Después de leer varias reseñas en Morganich, decidí escribir sobre mi experiencia con el proceso de comunicación y configuración inicial, porque creo que es donde más dudas surgen antes de empezar una rutina nueva.
Lo que más valoro es que no me empujaron a comprar el producto más caro. En la primera consulta me preguntaron por mi tipo de piel, mi presupuesto y qué texturas toleraba. Con eso, me recomendaron una crema hidratante con ácido hialurónico de peso medio, nada de fórmulas con fragancias que suelen irritarme. El intercambio de correos fue claro: cada mensaje respondía a mis preguntas concretas sobre oclusividad y absorción, sin rodeos.
La configuración de mi rutina de mañana y noche llegó en un documento sencillo, con los productos ordenados por paso y una tabla de compatibilidad. No había jerga innecesaria ni promesas irreales.
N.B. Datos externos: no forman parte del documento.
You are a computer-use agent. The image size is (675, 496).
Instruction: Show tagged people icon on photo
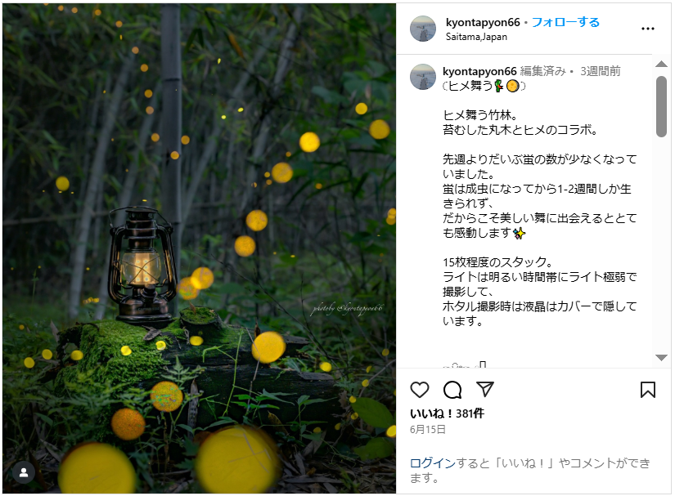[24, 472]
Me explicaron qué esperar en las primeras dos semanas y qué señales indicaban que debía ajustar la frecuencia de uso del sérum.
Hubo un pequeño retraso en la entrega del pedido, pero me avisaron antes de que yo tuviera que preguntar, con una nueva fecha estimada y un descuento aplicado sin que lo solicitara. Ese detalle marca la diferencia cuando pruebas un producto nuevo y necesitas planificar tu semana.
Si estás considerando empezar con una rutina más estructurada y te preocupa que el asesoramiento sea genérico, te recomiendo leer también la experiencia de otro usuario tras el primer mes. En mi caso, el proceso fue práctico y sin presiones, y eso es justo lo que necesitaba para confiar en las recomendaciones.